A low cost ultrasound scanner that can be plugged into any computer or laptop has been developed by Newcastle University.
The hand-held USB device generates vital information about unborn children which is then displayed on a computer screen.
Engineers believe the device could provide medical teams working in the world's poorest nations with basic, ante-natal information that could save the lives of hundreds of thousands of women and children.
Ultrasound technology in most UK hospitals can cost anywhere between £20,000 and £100,000. The portable technology created by Jeff Neasham and Research Associate Dave Graham can be manufactured for as little as £30 to £40.
– Jeff Neasham, sonar expert at Newcastle University
"Here in the UK we take these routine, but potentially lifesaving, tests for granted.
"Imaging to obtain even the simplest information such as the child's position in the womb or how it is developing is simply not available to women in many parts of the world.
"We hope the very low cost of this device and the fact that it can run on any standard computer made in the last 10 years means basic antenatal imaging could finally be made available to all women."
More than 250,000 women die each year from complications during pregnancy or childbirth, almost all of then in developing countries.

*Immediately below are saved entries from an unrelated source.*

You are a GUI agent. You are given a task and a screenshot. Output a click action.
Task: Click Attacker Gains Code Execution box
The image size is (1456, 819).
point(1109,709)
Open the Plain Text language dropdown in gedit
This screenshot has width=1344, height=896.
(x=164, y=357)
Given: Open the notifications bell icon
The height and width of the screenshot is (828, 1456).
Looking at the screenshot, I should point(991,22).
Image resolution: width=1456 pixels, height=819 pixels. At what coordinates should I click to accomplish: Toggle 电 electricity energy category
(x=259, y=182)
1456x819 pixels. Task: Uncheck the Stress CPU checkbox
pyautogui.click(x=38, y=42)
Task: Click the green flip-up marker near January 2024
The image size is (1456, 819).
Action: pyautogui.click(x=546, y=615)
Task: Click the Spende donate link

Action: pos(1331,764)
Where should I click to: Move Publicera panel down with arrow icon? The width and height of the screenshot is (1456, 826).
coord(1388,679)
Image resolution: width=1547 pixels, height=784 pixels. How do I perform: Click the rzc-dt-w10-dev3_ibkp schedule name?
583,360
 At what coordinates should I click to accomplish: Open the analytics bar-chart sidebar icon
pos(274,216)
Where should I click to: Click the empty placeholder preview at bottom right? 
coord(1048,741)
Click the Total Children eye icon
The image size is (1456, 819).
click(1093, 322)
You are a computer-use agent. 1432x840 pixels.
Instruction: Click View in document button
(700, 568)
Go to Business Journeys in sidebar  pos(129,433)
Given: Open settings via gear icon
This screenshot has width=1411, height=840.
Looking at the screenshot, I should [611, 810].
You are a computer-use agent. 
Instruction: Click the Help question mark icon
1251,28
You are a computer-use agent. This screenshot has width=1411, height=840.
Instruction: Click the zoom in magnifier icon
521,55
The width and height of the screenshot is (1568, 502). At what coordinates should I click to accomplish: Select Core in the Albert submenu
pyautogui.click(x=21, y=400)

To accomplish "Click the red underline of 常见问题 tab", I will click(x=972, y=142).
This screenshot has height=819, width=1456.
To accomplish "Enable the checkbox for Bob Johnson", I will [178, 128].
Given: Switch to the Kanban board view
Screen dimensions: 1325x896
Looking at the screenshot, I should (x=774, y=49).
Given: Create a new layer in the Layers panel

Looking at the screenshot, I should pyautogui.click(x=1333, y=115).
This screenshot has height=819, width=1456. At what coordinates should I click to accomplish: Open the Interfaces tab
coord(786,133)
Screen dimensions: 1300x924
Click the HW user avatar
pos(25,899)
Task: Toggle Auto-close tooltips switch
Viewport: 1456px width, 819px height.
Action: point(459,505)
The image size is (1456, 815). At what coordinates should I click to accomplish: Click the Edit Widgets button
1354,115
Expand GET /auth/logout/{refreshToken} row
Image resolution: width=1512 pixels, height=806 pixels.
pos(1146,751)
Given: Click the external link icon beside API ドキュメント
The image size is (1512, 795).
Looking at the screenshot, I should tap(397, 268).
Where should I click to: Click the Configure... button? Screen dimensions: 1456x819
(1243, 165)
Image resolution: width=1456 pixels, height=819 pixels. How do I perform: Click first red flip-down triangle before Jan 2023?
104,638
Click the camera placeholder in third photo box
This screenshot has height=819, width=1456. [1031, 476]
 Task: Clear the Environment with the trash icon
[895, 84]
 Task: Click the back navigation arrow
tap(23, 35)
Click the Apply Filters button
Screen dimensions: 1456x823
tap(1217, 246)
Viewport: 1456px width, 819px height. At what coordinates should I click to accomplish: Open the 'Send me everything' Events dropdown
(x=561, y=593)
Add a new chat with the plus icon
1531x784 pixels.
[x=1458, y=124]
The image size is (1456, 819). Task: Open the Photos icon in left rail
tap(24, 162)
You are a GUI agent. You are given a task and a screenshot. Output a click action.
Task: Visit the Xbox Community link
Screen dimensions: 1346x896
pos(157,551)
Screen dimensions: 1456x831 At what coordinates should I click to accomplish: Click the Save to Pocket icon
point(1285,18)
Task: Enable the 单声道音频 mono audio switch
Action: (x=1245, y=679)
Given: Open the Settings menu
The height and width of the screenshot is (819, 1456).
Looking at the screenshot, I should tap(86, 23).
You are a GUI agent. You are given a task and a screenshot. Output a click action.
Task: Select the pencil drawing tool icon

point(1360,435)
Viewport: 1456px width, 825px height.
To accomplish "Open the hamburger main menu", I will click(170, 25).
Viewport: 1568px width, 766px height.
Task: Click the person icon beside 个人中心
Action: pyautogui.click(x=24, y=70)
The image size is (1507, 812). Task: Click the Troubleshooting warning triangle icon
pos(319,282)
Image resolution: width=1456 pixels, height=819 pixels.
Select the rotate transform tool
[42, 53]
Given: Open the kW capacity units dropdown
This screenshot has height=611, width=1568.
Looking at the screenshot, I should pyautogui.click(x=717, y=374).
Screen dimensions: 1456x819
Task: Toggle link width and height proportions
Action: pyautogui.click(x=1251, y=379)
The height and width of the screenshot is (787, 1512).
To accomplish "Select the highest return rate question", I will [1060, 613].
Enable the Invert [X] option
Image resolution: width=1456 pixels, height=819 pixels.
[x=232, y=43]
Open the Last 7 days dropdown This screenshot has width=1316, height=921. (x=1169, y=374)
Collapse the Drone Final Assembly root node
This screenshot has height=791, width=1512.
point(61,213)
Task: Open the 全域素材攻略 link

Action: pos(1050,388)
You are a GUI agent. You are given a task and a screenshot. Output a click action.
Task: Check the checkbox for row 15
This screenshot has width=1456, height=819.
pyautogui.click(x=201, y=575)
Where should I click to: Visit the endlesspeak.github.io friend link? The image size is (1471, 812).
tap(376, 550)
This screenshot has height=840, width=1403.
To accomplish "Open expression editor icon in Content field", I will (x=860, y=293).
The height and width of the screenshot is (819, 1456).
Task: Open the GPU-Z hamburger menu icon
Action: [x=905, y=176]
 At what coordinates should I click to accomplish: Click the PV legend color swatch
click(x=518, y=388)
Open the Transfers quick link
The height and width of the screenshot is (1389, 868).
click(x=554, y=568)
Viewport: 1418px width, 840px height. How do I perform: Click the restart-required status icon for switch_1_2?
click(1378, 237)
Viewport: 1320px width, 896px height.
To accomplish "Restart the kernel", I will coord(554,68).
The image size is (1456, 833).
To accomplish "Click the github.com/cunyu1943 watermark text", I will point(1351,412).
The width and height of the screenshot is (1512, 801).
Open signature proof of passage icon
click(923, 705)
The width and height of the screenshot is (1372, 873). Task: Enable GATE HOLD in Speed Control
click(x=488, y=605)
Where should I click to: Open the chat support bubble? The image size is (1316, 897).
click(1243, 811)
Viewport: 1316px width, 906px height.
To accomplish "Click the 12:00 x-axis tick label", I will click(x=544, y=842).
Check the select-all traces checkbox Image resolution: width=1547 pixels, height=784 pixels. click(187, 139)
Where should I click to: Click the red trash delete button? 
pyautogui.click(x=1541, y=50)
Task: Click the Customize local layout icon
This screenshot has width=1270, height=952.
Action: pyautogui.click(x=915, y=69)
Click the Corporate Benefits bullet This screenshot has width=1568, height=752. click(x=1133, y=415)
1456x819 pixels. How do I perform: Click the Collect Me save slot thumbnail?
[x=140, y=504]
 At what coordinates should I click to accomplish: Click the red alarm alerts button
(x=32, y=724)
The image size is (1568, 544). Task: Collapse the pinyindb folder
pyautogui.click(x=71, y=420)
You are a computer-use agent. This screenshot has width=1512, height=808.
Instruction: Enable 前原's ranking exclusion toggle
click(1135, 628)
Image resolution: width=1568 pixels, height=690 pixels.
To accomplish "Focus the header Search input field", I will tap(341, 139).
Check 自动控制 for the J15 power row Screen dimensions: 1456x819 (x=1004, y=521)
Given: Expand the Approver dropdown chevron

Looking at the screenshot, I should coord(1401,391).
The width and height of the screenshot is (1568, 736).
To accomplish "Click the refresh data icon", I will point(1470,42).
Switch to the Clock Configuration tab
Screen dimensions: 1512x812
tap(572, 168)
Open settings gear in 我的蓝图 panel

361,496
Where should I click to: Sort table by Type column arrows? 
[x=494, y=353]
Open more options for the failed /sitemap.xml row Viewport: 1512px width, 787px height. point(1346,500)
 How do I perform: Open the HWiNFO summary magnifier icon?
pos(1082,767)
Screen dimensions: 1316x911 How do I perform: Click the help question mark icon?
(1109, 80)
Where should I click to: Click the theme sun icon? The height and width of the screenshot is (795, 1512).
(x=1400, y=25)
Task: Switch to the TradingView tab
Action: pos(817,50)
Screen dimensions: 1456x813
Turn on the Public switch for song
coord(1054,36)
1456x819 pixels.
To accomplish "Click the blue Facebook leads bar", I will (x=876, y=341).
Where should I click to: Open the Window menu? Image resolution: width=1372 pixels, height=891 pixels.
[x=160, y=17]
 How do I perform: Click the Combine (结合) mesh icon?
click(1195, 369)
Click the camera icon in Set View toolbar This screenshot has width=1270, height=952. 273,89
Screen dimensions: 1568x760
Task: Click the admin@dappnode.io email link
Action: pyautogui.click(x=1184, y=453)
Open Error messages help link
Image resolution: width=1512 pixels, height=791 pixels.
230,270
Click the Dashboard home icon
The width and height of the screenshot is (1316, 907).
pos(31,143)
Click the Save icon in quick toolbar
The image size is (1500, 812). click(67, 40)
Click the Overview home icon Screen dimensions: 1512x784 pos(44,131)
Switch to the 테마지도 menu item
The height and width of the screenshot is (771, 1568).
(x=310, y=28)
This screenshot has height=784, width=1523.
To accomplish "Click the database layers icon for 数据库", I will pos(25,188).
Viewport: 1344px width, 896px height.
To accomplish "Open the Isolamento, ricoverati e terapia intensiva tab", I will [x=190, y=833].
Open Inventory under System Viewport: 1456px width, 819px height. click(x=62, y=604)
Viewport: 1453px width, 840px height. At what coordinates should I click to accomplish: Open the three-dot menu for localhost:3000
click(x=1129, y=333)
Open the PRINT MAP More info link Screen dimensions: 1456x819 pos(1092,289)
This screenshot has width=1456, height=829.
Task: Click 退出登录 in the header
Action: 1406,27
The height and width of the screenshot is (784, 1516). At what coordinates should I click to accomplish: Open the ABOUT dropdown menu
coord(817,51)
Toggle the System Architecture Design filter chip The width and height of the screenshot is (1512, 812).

Experts say most of these death are avoidable and a lack of access to equipment is behind the deaths.
Mr Neasham added that the technology could be used to diagnose a range of conditions:
"There is obviously the potential to use it to go beyond obstetrics by using it to diagnose conditions such as gallstones, or other conditions that readily show up with ultrasound imaging. Even vets and farmers are interested in affordable imaging."